Мы прозрели…
Тут уж стыдно было, кажется, всем без исключения, и тем, кто сидел в президиуме рядом с Хрущевым, и тем — кто в зале. Клонились ниц, прятали глаза, не вскакивали с мест в ликовании. Не испытывали стыда только двое — вдохновенный Корнейчук и сам Юпитер. Хрущев сидел с горделивой осаночкой, высоко держал голову, величаво взирал — очень, очень ему нравилось!
С должным запалом, с приличествующим — до мокроты в голосе — проникновением Корнейчук произнес здравицу и с чувством исполненного долга ретировался. Перерыв! Расходитесь! Э-э нет, погоди — еще один ритуал.

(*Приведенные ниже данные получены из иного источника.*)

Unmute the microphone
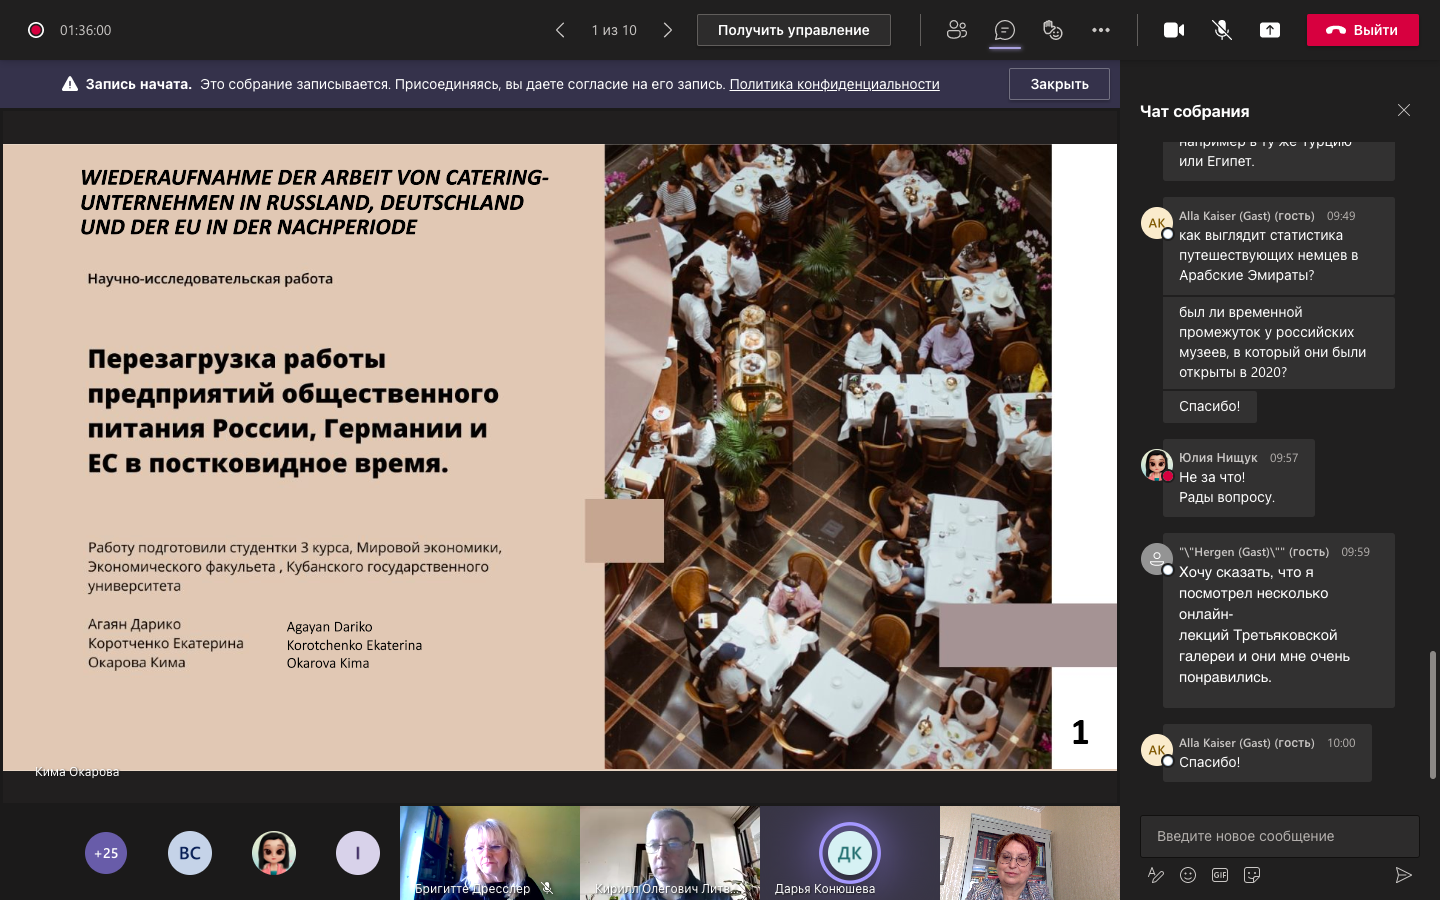The height and width of the screenshot is (900, 1440). [x=1222, y=30]
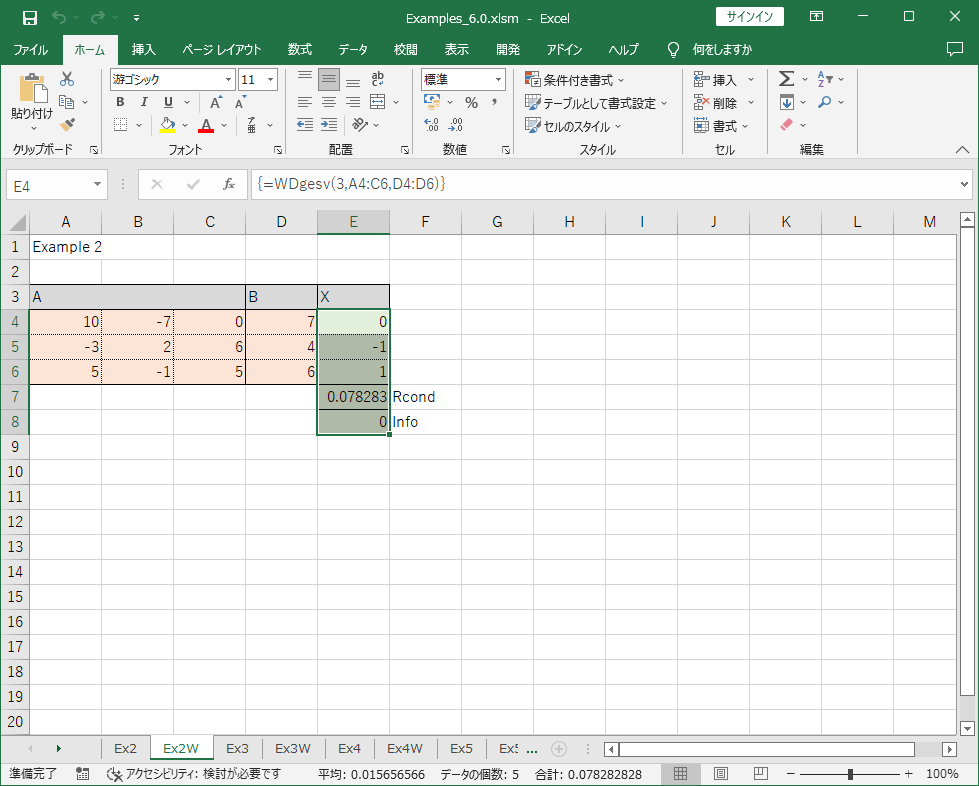Click the Cut scissors icon
Screen dimensions: 979x786
[67, 79]
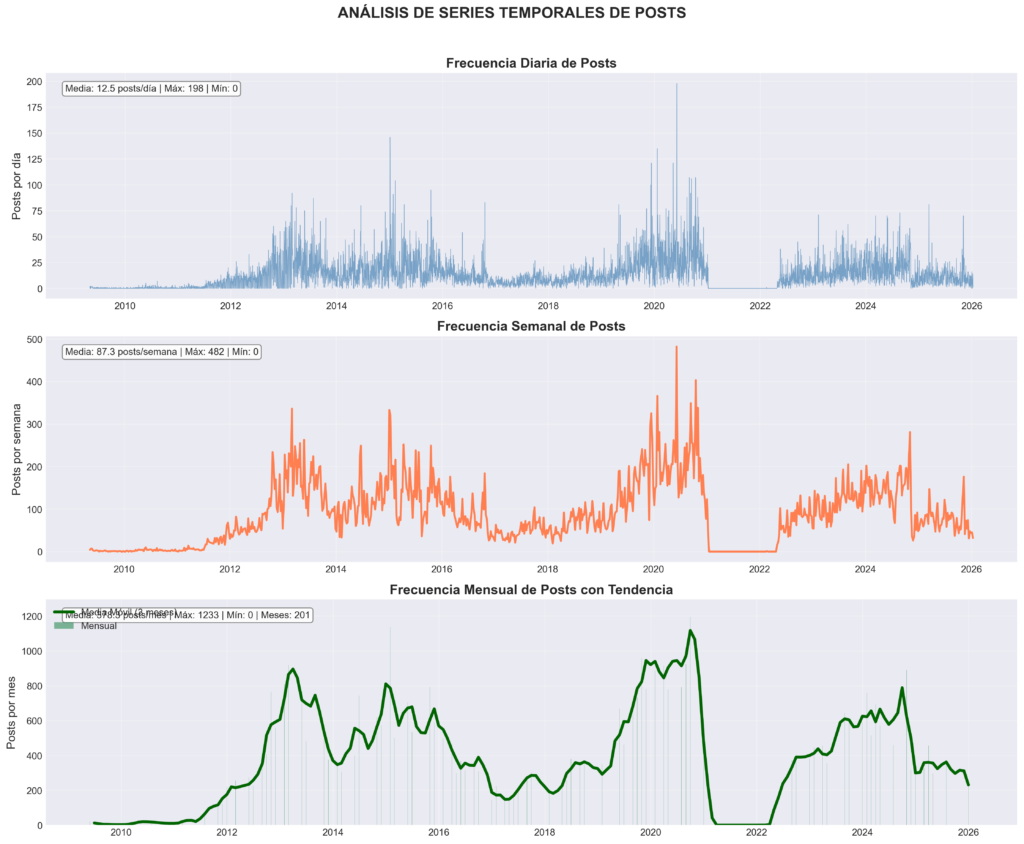This screenshot has width=1024, height=844.
Task: Click the 2014 tick label on the weekly chart
Action: 336,569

Хрущев занимает место на выходе, и каждый из членов президиума съезда, проходя, обязан с изъявлением чувств пожать ему руку. Тут уж — кто во что горазд, со всей изобретательностью.

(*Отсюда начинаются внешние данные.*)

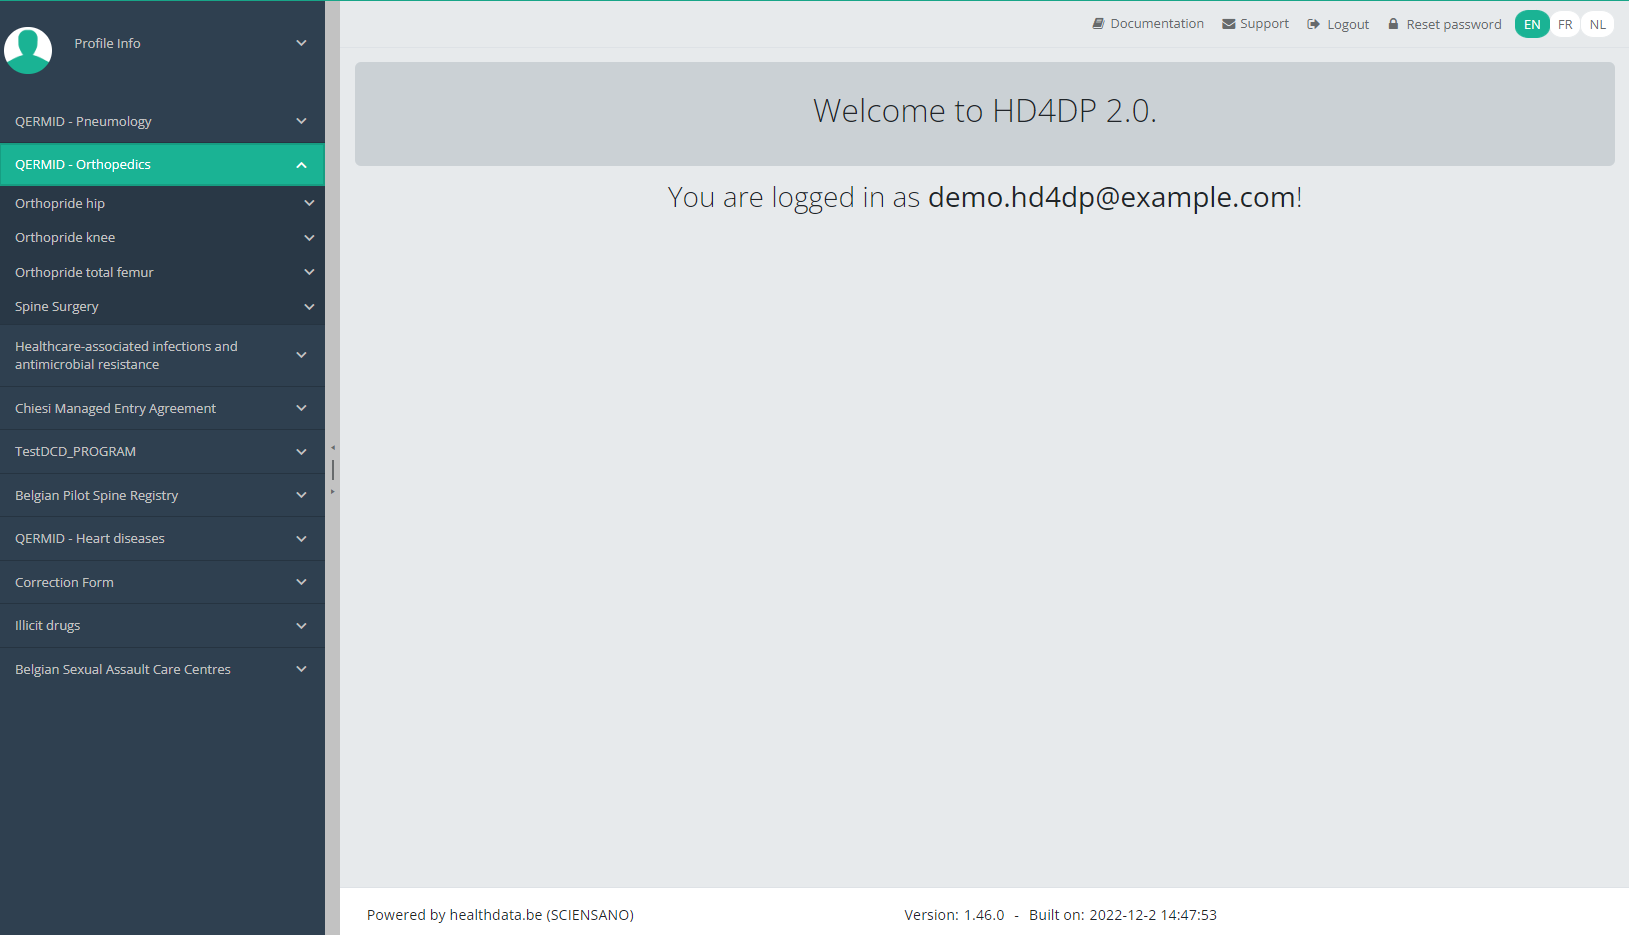This screenshot has height=935, width=1629.
Task: Click the Logout arrow icon
Action: pos(1313,24)
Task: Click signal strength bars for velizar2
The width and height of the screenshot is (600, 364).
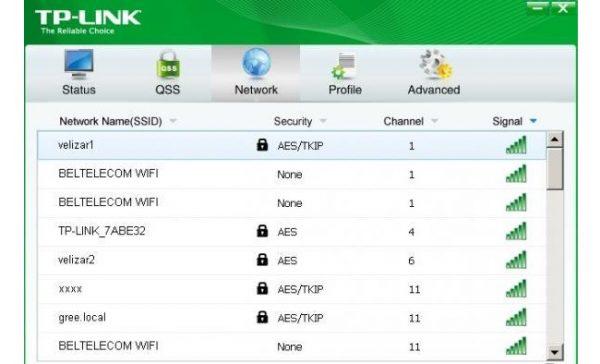Action: [x=516, y=260]
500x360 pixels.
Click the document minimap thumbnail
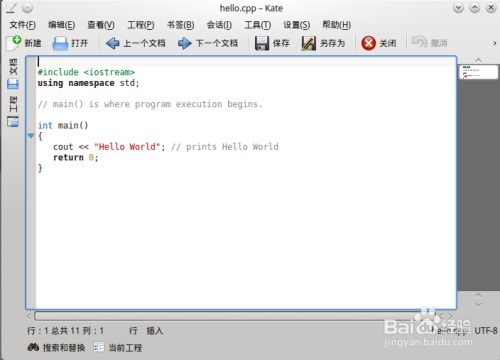(479, 72)
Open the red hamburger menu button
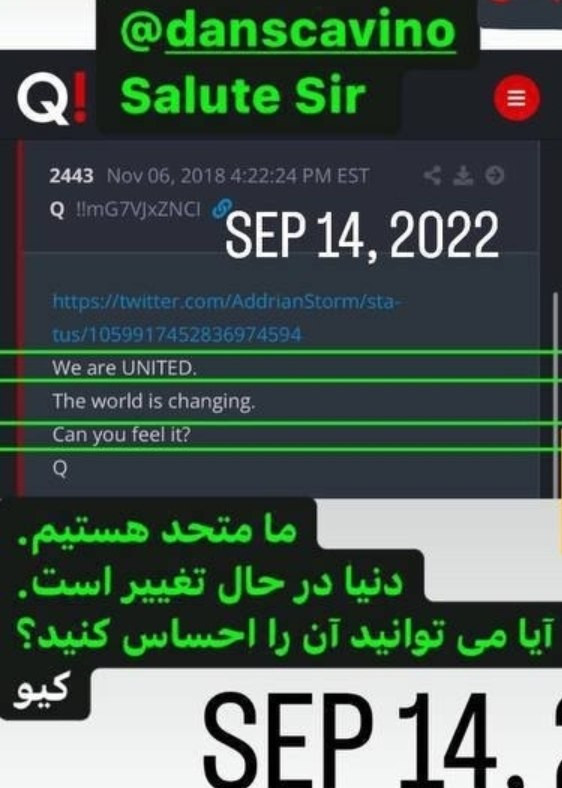 click(516, 98)
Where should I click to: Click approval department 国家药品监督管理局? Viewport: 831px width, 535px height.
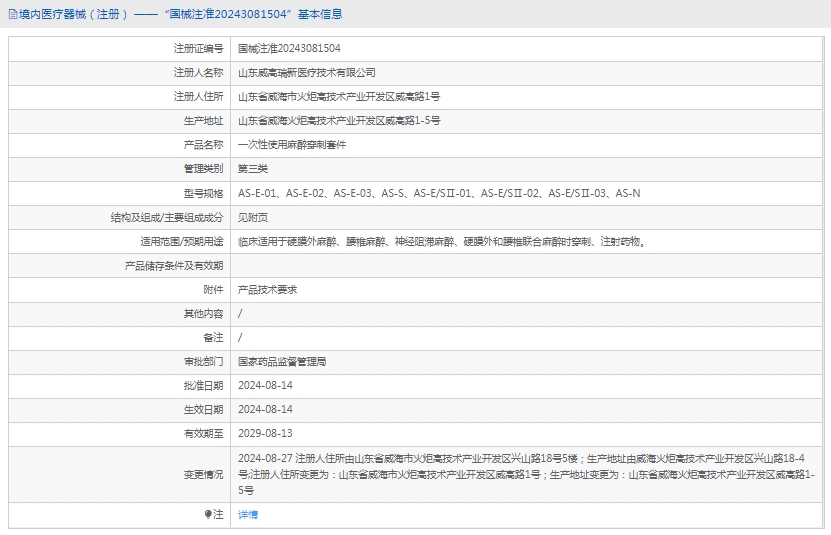(x=282, y=361)
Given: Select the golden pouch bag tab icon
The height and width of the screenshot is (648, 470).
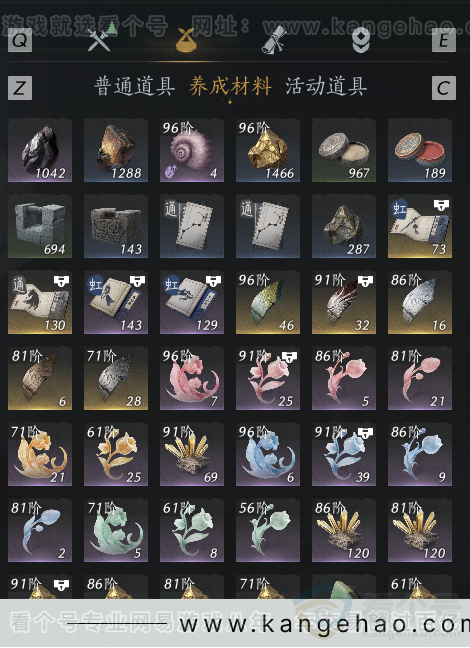Looking at the screenshot, I should point(185,40).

Почтенный глава Союза писателей Константин Федин с картинной благоговейностью берется за руку Хрущева и сгибается — раз, другой, причем поразительно низко, к самым хрущевским коленям. Рука в рукопожатии оказывается намного выше седого затылка. Какая, однако, гибкая спина у этого старейшего писателя, воистину резиновая.
Леонид Соболев, напротив, жадно хватает руку Хрущева обеими руками и трясет, трясет, столь судорожно, что сам весь жидко трясется. Трясется и приседает в изнеможении, набирается усилий, разгибает ноги и снова трясется, снова обессиленно оседает… Уф! Наконец-то кончил, испарился.

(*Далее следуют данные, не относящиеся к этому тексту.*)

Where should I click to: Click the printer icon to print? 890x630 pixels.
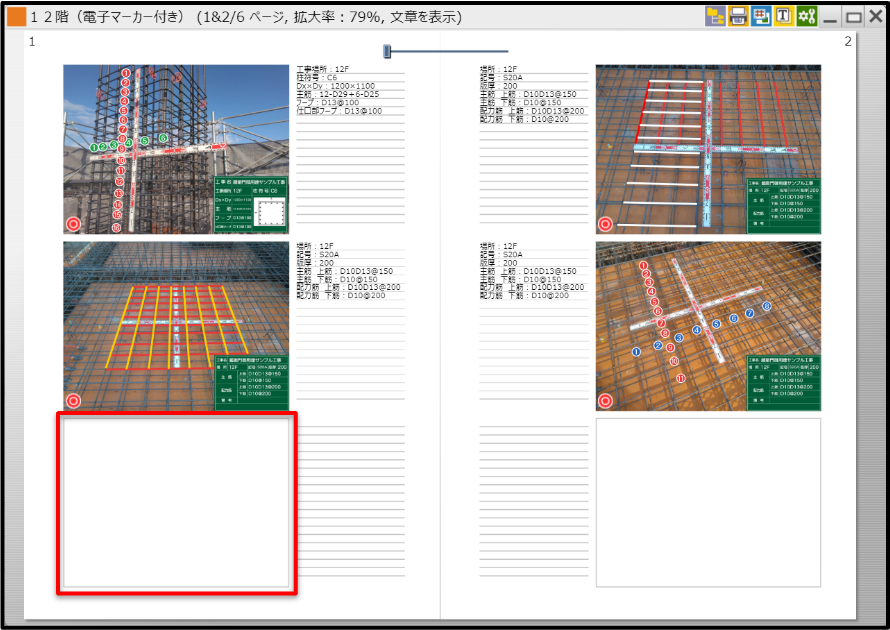pos(738,16)
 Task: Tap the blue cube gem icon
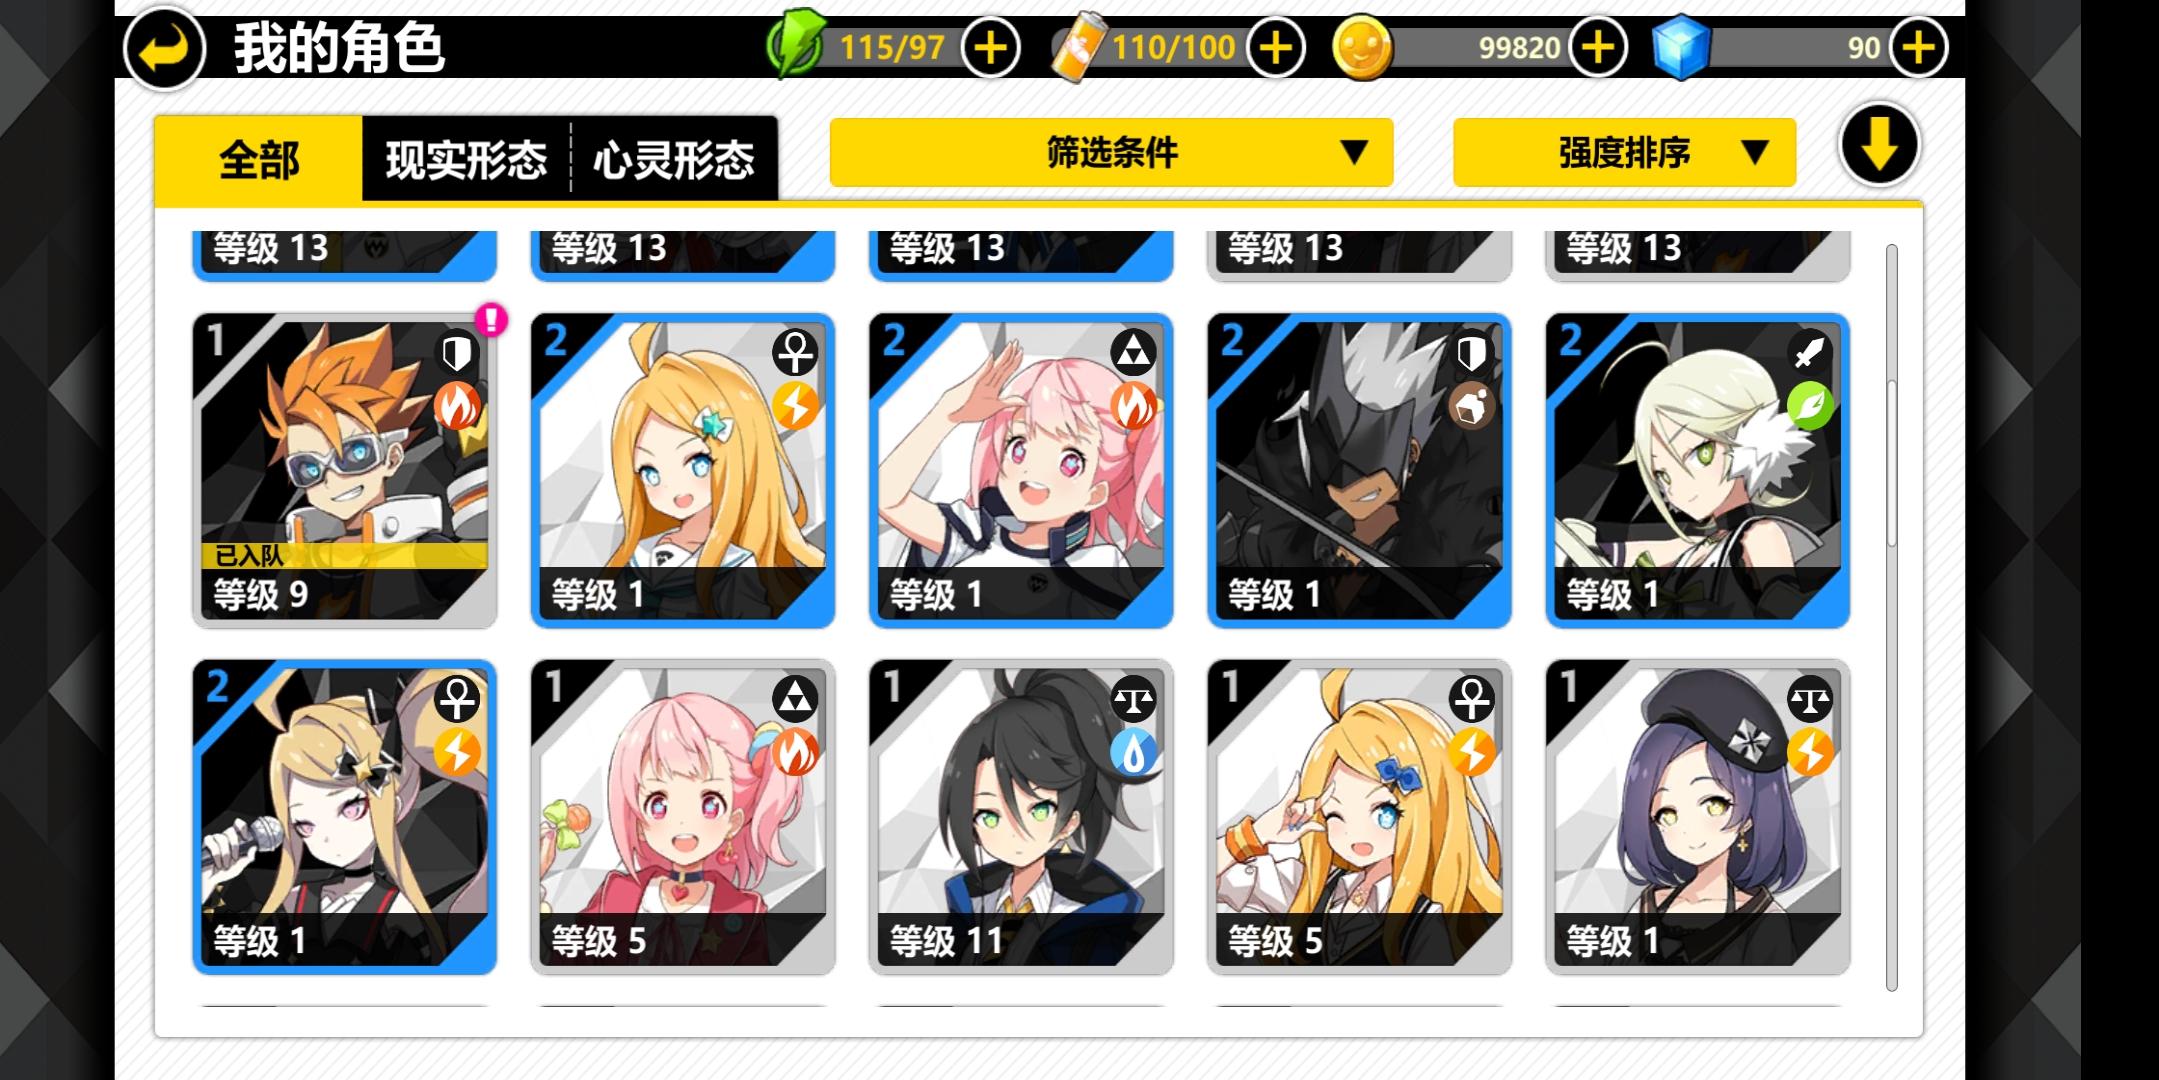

Не столь приметные члены президиума — из союзных республик — подкатывали бочком, коснувшись руки, обмирали и ускользали.
Александр Твардовский с подчеркнутым достоинством подошел, с подчеркнутой вежливостью пожал руку — не задержался.
И вот сцена опустела, на ней остались только двое — Хрущев, дежурящий у входа, и в самом дальнем углу Валентин Овечкин, с прядью, уроненной на лоб, с поднятыми плечами. Он что-то не торопился подыматься. А Хрущев ждал, не уходил.
Делегаты съезда, дружно освобождавшие зал, замешкались, кто застыл в охотничьей стойке, кто опускался на первое же попавшееся место, выжидательно тянул шею.
Овечкин в углу, недвижимый Хрущев у входа — руки по швам, спина деревянно пряма, живот подобран, лоб бодливо склонен. Томительная минутка…
Но вот Овечкин решительно встает, напористо идет к выходу. Выход загорожен, и Овечкин останавливается.
Склоненный лоб против склоненного лба, коренасто подобранный Овечкин и тяжеловесно плотный, взведенный Хрущев, у обоих руки по швам. В двух шагах, глядят исподлобья, не шевелятся.
Овечкин дернулся, плечом вперед, с явным намерением прорвать осаду. И Хрущев не выдержал, поспешно, даже с некоторой несолидной суетливостью вскинул руку. Овечкин походя тряхнул ее и исчез.
Я, веселясь про себя, направился в гостиницу «Москва», где остановился Овечкин.
Не скинув пиджака, он ходил по номеру, раздраженно зелен, мелкие, обычно рассеянно добрые глаза сейчас колючи, в углах губ жесткие складочки.
— Ты что комедию ломаешь?
Он пнул монументальный плюшевый стул старой гостиницы.
— Комедию начал он!
— Напоминало ребячью игру в гляделки — кто кого?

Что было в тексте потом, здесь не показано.